Un moment d’anthologie : le procès des usages d’un territoire. Du côté des chasseurs était invoquée une tradition « on a toujours chassé là, les anciens nous ont montré… » sur laquelle des agents de l’État —ONF et OFB— ont fermé les yeux pendant des décennies. On se côtoyait, c’était comme ça. Mais le jour où un accident arrive, les mêmes se retrouvent sur les bancs opposés du prétoire. Personne ne comprend plus rien sauf à saisir que derrière ces échanges vigoureux, c’est le changement d’une époque qui se joue. Il y a 10 ans, l’homme qui a tué l’ourse agressante aurait été un héros ; aujourd’hui il est conspué par l’opinion publique. Cela m’a donné des clés sur les « camps » en opposition.

Entendre
Son naturaliste
J’ai déjà travaillé avec Fernand Deroussen un grand compositeur audio-naturalise qui possède une audiothèque de sons d’animaux et des éléments terrestres de 70.000 items.

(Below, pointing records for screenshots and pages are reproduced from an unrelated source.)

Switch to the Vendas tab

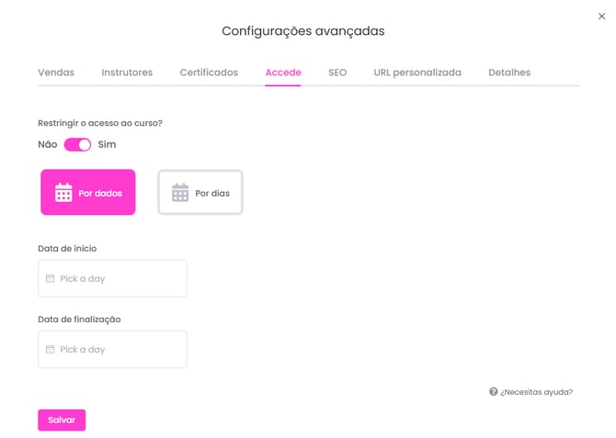click(x=56, y=73)
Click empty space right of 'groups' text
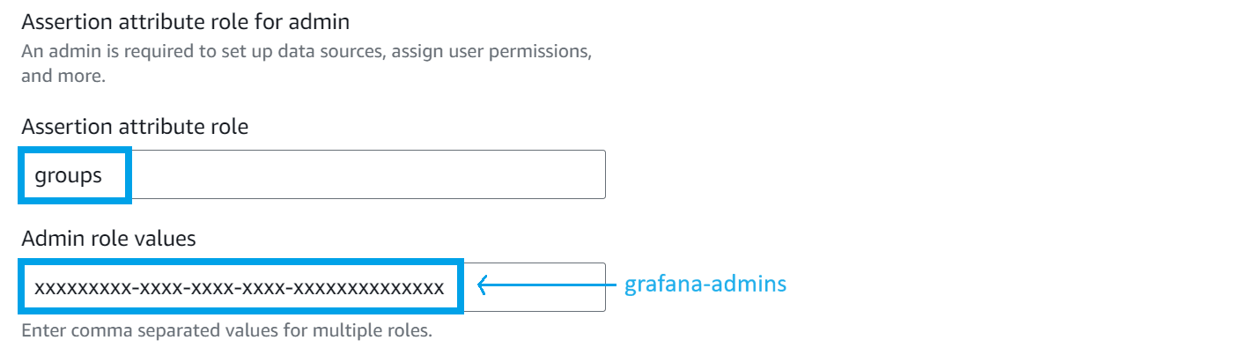 (x=352, y=174)
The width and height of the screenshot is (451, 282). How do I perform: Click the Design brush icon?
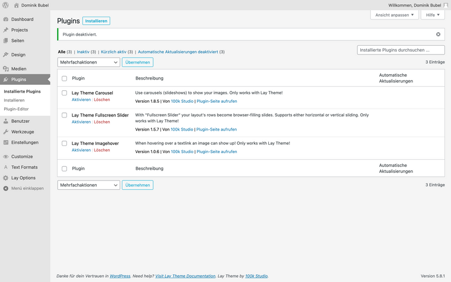click(x=6, y=55)
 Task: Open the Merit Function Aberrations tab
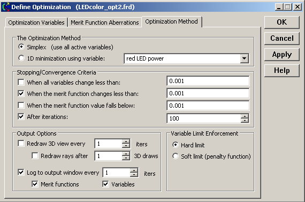click(105, 23)
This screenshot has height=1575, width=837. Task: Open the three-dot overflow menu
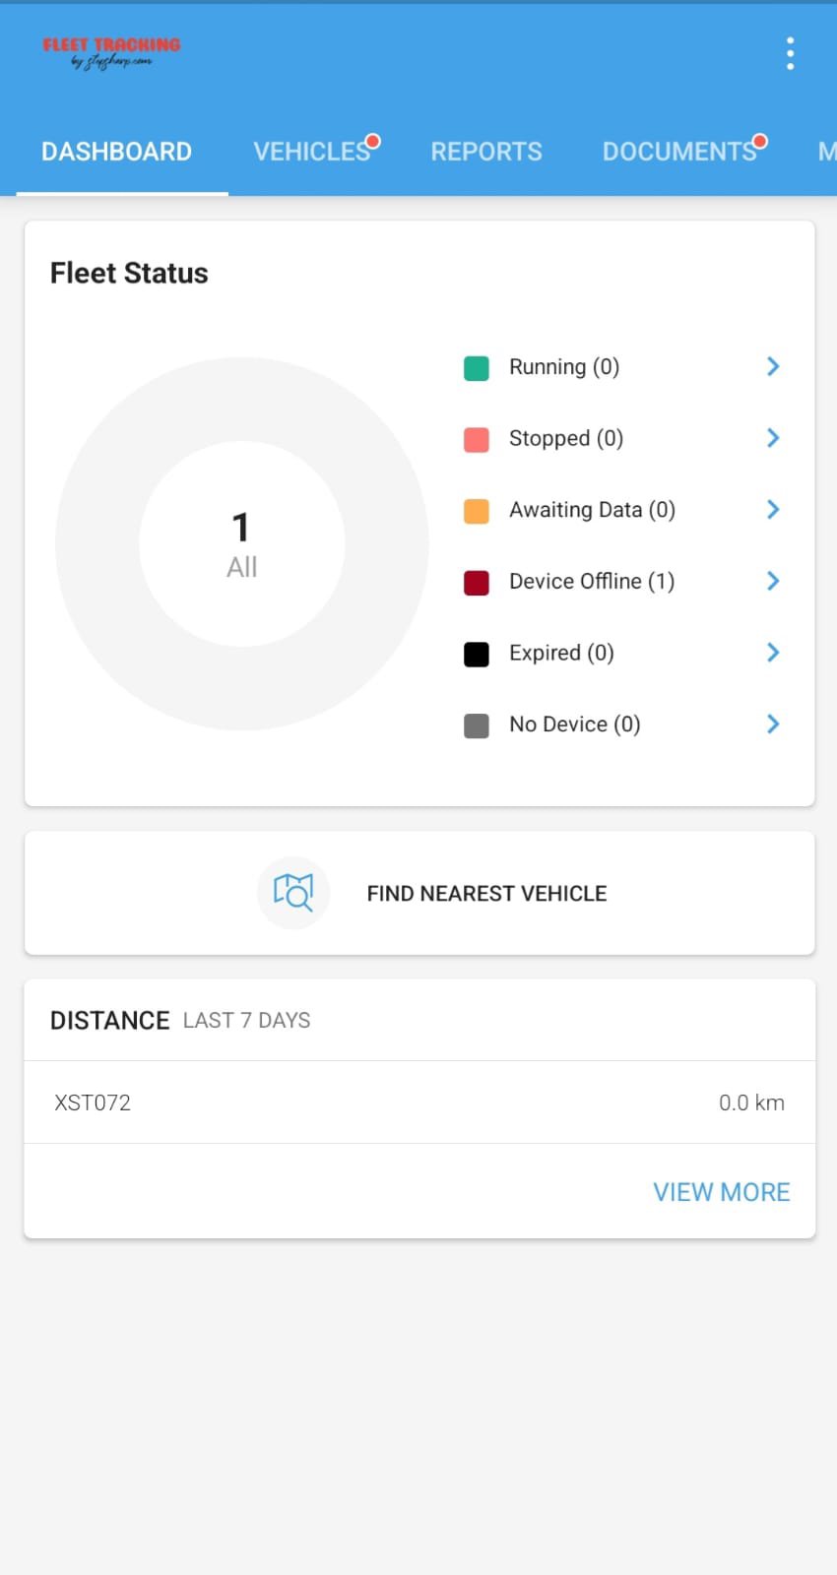[x=789, y=53]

J’aimerais qu’il crée la bande sonore de ce film pour faire entendre une forêt ou une prairie, un bouquetin ou une chèvre, un mouflon ou une brebis… Un orage comme une chaleur anormale. Une symphonie du vivant.
Musique
De même, je voudrais retravailler avec Piers Faccini qui a composé la musique originale de Animus femina. Nous avons trouvé une méthode d’allers et retours qui nous a laissé de la liberté à chacun. Les liens entre le montage du récit et l’évolution de la composition musicale se sont peu à peu rapprochés jusqu’à fusionner.
Voir
Montagne
Le récit se déroulera d’avril à novembre entre le début et la fin de la transhumance. Chaque élément visuel, sonore, narratif sera choisi avec soin pour que la montagne ne soit pas le théâtre des exploits de ceux qui la parcourent mais l’actrice centrale des émotions humaines. Un écosystème riche d’un peuple à plume et à poil dont les présences sonores confèrent une atmosphère mystique. Elle est le site de l’énonciation.

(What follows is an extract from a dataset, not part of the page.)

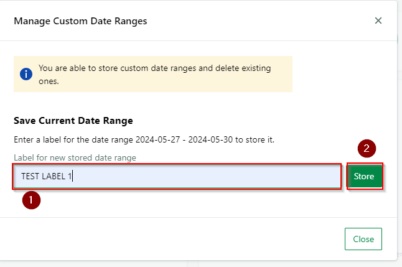Focus the label input field's empty area
The height and width of the screenshot is (267, 402).
pyautogui.click(x=205, y=176)
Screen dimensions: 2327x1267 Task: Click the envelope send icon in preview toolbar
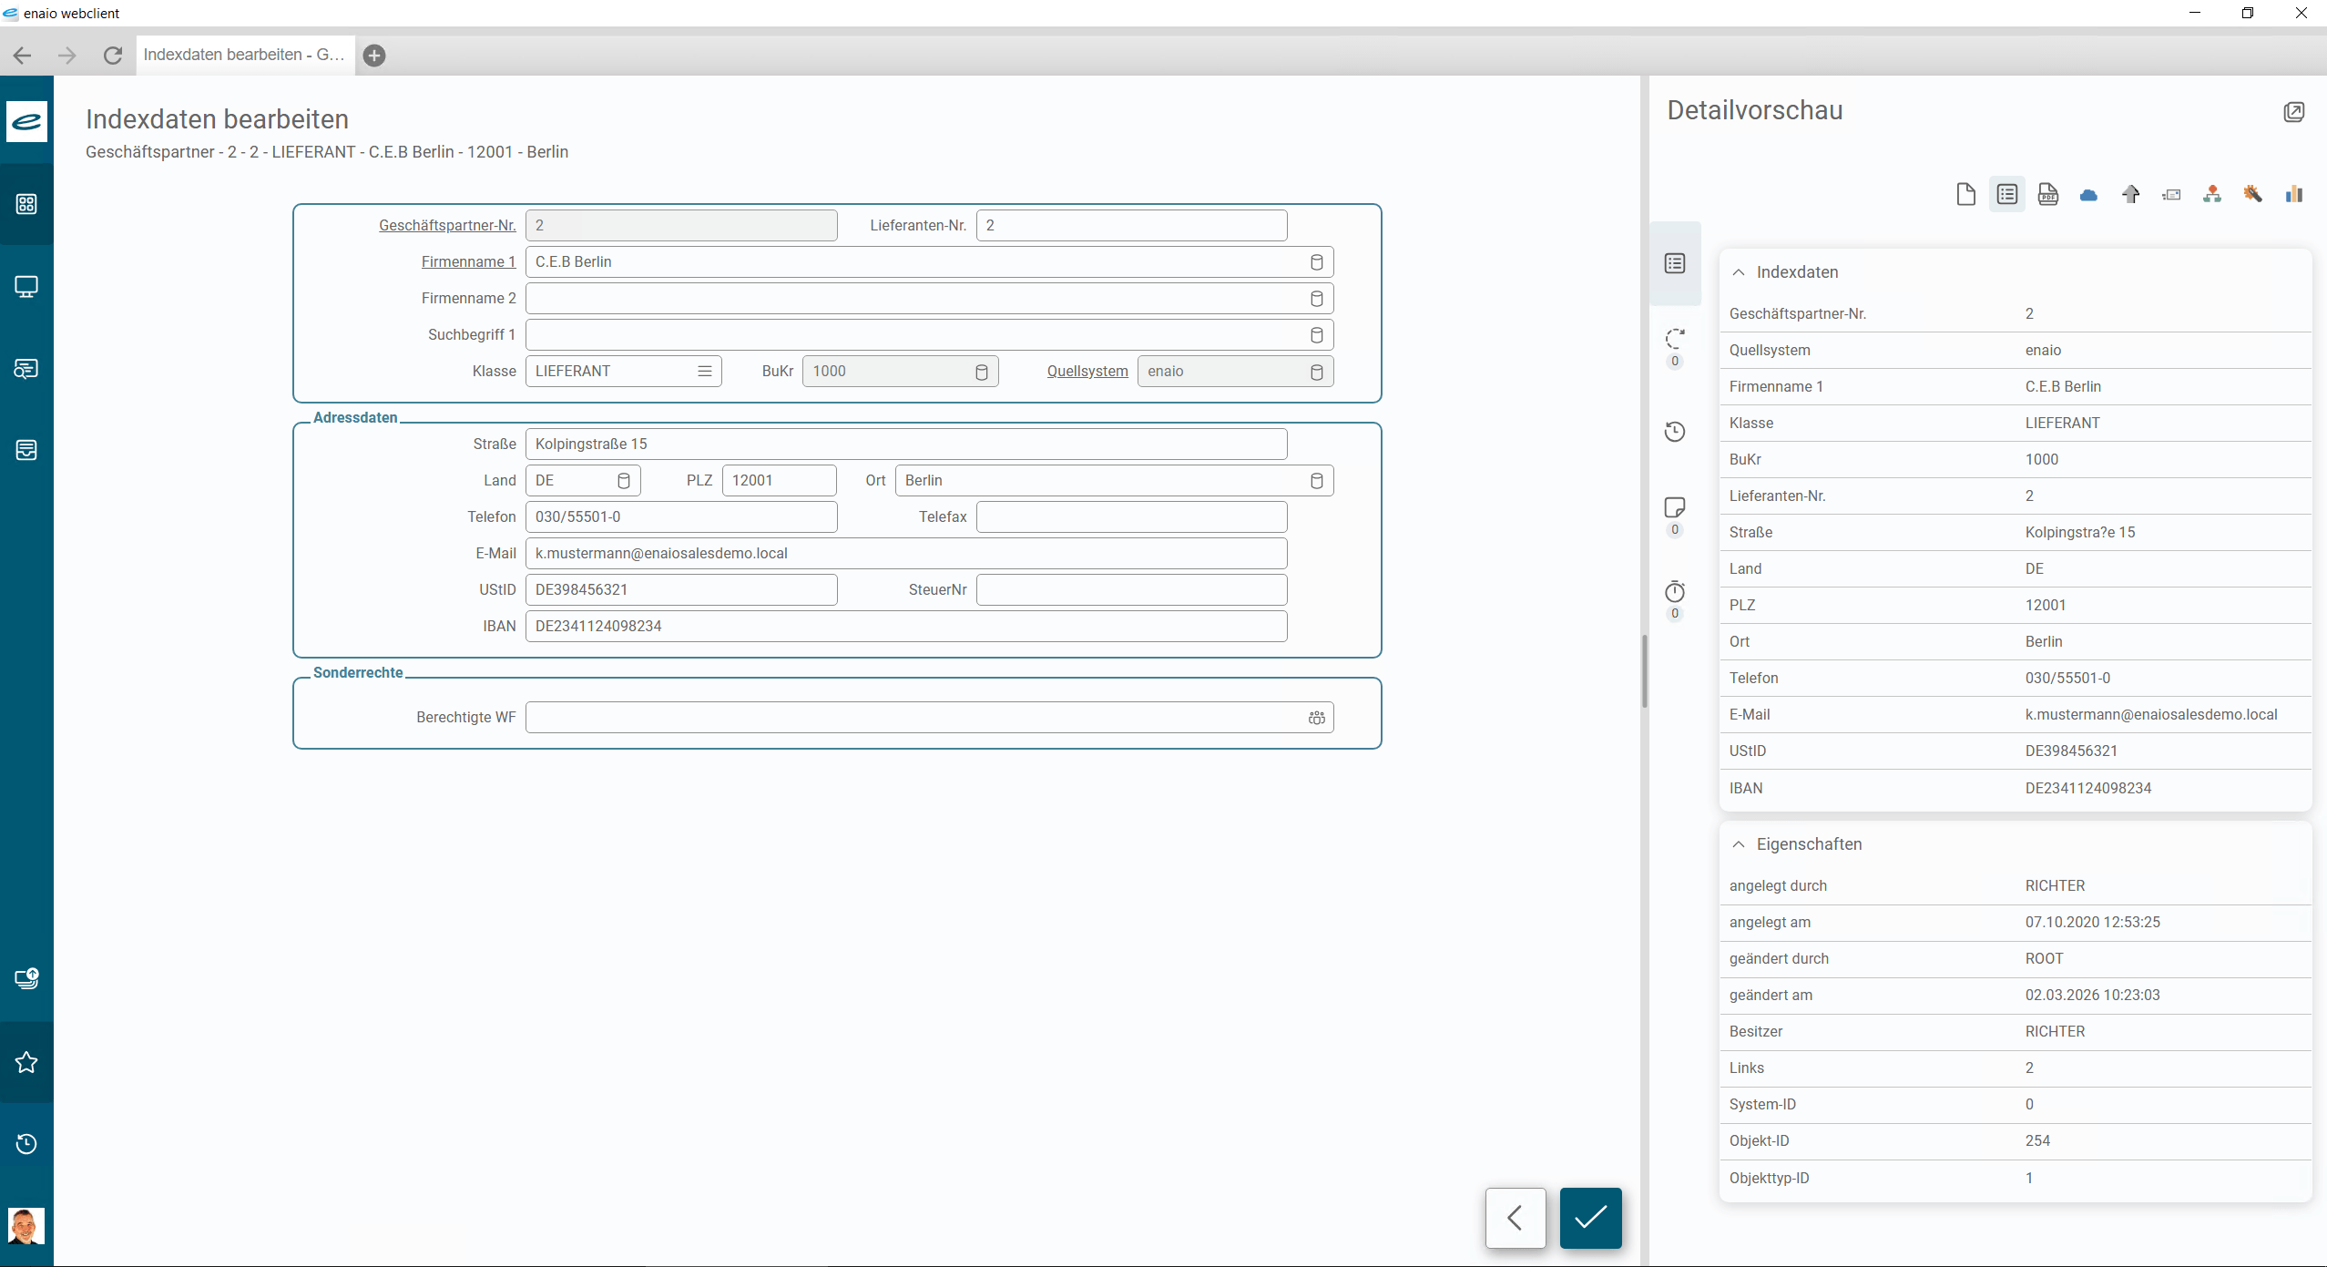point(2171,194)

La canicule sera une force antagonique qui va s’inviter pendant les 4 mois d’été avec un pique en aout. La chaleur permanente assèche la végétation, provoque des débuts d’incendie. Les corps suent, les gestes ralentissent. Elle affaiblit les organismes — humains et animaux. La quête de nourriture devient plus urgente, les petits s’épuisent. Elle incarne le climat qui se dérègle, la nature qui se retourne par déséquilibre.

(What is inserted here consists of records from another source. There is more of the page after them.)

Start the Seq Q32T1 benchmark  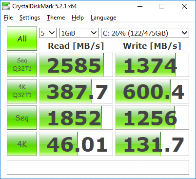coord(22,65)
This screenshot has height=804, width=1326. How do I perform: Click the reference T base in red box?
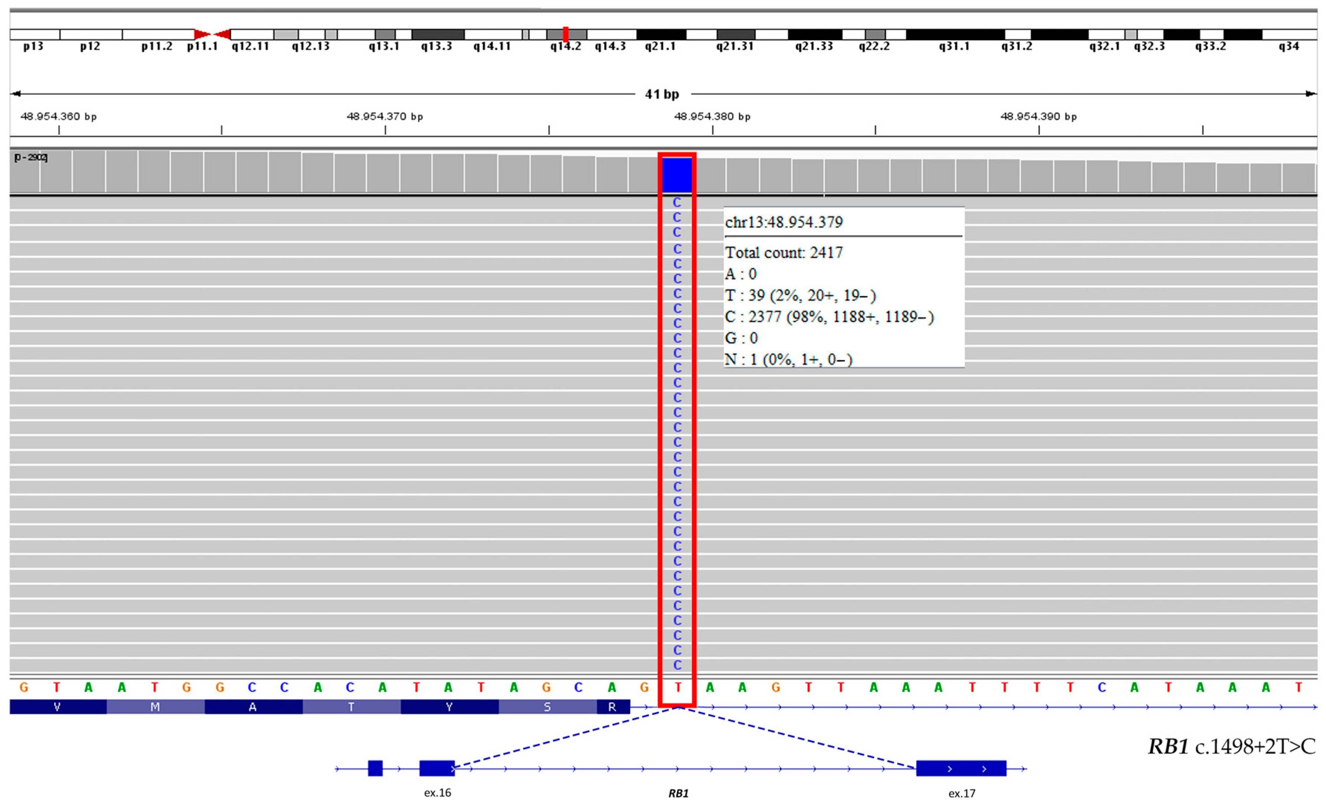678,687
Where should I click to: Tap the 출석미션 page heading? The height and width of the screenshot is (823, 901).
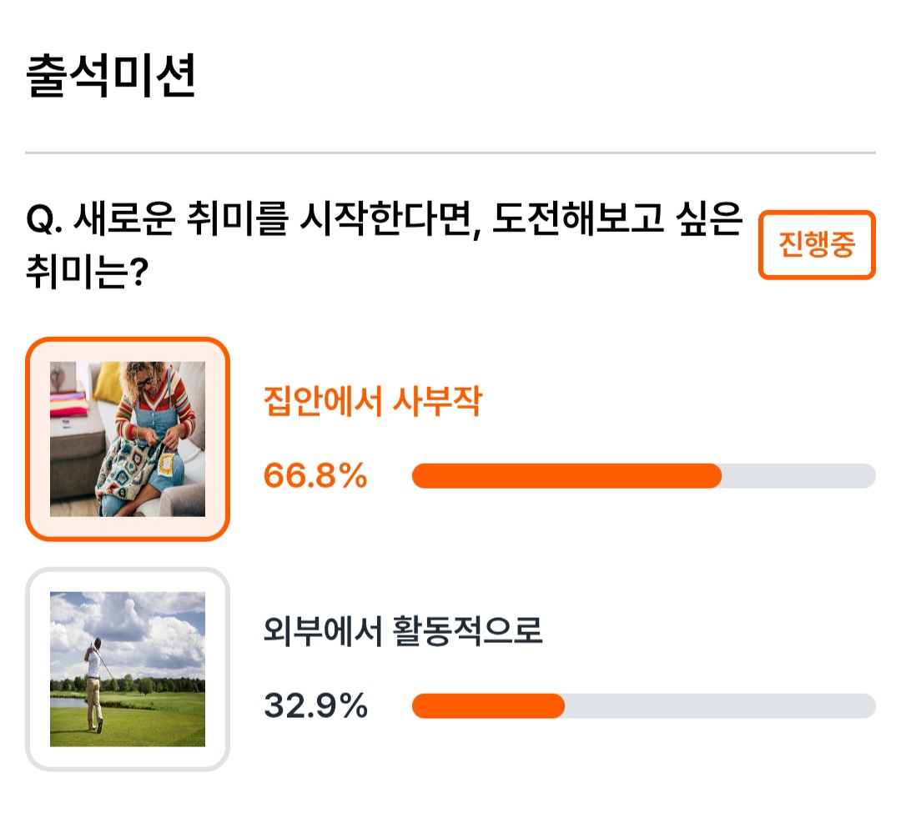point(111,76)
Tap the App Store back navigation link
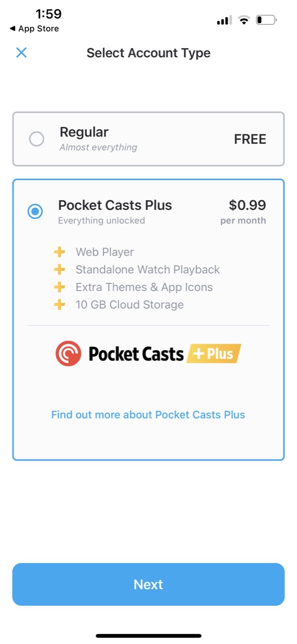This screenshot has width=297, height=644. [x=33, y=29]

La montagne ne sera pas filmée avec des drones (sauf exception) qui unifient et dissolvent le point de vue mais à hauteur de regards incarnés qui en font une puissance vibrante, un espace métaphorique où la liberté se renégocie à chaque pas.
Village
Situé dans la vallée. Des gens qui jouent aux boules et papotent. Un marché. Un café avec Max le serveur. Une épicerie. Le siège du CNB et ses bureaux. Le logement d’Alma. Une place où les manifestations de déroulent.
Question finale
Pour dépasser l’opposition entre éleveurs anti-ours et écolos anti-chasse, intuitivement, je sens qu’il faut prendre les scènes en sens inverse. Éviter que la montagne, les animaux, le ciel ne soient qu’en réponse aux Sapiens ; ils doivent parfois ouvrir des actions par leur élan propre.
Je dois me frotter concrètement aux scènes pour avancer sur cette question.